MoJ privatisation victory + rolling strikes across civil service

Following a successful campaign the post and stationery functions in the Ministry of Justice headquarters have been saved.

The PCS union campaign, supported by the local branch and the group executive committee and the national union, started a year ago when management announced plans to privatise these facilities.

Thanks to the huge support, management decided last autumn to revise their plans and undertook a thorough review of the post and stationery functions which PCS had been advocating for some time.

A rep said: “We are delighted that this privatisation has been defeated. We are currently fighting the privatisation of criminal enforcement and areas of information and communications technologies. It just shows the union can defeat plans with the support of its members.”

Ministry of Justice members will be taking two half days of strike action on the afternoons of 7 and 17 June. This is part of rolling action across the civil service.

Peter Tinley, a PCS rep at the HMRC tax office in Leicester said: “We are out today [5 June], not only because of the cuts to terms and conditions and jobs and pensions, but it is also to emphasise the closure of 13 enquiry centres in the North East, which is a trial for the closure of all of them. The reasoning behind it is that people don’t need face to face help any more.
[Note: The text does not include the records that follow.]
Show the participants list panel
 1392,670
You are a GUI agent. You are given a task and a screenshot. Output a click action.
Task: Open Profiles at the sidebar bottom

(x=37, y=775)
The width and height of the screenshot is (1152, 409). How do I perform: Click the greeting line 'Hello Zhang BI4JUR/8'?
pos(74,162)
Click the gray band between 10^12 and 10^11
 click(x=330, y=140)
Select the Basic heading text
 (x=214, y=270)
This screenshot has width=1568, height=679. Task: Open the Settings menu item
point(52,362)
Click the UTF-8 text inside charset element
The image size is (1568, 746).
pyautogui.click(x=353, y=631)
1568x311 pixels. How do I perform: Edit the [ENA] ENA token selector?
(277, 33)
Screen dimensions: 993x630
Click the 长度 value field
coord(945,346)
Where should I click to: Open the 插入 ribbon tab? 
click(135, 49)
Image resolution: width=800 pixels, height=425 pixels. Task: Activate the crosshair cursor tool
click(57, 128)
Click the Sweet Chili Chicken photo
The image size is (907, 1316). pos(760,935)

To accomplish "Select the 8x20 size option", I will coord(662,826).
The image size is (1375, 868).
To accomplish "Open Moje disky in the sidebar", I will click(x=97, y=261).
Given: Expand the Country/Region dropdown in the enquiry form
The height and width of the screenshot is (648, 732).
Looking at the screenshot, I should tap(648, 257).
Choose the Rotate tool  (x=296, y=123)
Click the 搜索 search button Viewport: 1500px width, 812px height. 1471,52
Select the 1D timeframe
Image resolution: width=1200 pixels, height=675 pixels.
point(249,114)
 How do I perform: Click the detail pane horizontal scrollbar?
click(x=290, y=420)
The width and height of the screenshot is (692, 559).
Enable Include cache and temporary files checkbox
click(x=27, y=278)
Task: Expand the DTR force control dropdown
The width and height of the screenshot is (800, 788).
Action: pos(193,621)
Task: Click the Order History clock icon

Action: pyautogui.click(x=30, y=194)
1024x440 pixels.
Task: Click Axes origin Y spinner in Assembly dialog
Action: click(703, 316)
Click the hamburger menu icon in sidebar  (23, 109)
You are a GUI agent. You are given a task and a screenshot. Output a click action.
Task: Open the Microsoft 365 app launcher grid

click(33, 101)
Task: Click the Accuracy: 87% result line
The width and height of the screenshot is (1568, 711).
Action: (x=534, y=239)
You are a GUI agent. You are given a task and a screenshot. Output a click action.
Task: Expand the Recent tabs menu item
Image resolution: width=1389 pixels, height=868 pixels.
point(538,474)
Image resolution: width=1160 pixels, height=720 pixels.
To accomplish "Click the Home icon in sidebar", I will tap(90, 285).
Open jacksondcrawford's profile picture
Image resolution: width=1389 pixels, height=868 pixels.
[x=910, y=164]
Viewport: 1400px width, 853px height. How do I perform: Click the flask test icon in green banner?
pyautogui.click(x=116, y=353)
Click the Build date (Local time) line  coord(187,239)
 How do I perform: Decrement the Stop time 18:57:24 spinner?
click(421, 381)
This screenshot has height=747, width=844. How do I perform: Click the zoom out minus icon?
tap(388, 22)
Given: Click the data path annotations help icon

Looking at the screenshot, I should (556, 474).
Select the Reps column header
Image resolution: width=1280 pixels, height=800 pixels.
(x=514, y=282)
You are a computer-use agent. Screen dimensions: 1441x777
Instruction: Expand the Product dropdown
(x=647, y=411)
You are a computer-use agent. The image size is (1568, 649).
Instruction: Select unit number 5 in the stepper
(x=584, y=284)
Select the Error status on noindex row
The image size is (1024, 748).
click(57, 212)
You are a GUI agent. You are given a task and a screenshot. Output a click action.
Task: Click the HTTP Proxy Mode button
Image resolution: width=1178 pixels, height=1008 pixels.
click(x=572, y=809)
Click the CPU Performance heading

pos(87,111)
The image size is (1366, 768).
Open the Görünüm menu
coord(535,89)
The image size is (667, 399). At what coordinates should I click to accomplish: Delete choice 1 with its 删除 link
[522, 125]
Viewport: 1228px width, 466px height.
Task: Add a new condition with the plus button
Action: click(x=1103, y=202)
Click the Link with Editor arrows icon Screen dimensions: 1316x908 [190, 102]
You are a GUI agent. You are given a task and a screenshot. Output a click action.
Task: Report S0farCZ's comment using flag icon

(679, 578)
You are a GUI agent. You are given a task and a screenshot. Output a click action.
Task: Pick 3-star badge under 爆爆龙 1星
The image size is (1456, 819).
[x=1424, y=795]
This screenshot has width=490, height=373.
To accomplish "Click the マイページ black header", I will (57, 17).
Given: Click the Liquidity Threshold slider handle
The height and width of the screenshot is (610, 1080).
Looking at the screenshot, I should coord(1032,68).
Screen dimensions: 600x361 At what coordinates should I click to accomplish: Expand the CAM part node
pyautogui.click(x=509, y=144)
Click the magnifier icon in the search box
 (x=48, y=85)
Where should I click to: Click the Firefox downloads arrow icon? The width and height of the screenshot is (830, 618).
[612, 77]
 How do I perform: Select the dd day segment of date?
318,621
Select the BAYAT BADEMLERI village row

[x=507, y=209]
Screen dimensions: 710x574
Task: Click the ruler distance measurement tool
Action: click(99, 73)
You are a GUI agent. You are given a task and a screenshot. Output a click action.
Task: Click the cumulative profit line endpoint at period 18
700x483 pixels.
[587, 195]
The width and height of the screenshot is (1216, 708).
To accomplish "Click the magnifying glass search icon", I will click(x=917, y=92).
These cuts will not only affect our members but will also hit the public hard. Those who need the help, especially the vulnerable, won’t be able to get it.”

On 6 June PCS members in the South West were on strike. Speaking at the strike rally Dee Leary, a secretary of the Bristol Revenue and Customs branch emphasised the central role trade unions must have in the fight against austerity.

This unity in action would help prevent the divisions that groups like the EDL exploit. PCS vice-president and Socialist Party member John McInally also spoke, criticising Eds Balls and Miliband for their insistence that Labour would stick to Tory welfare cuts.

If they don’t offer an alternative to austerity why should workers vote for them? Many of those in the meeting echoed those sentiments, saying a real alternative was needed.

PCS members were enthusiastic about the response to the action they’re taking they also expressed the need to widen the struggle and coordinate with other unions.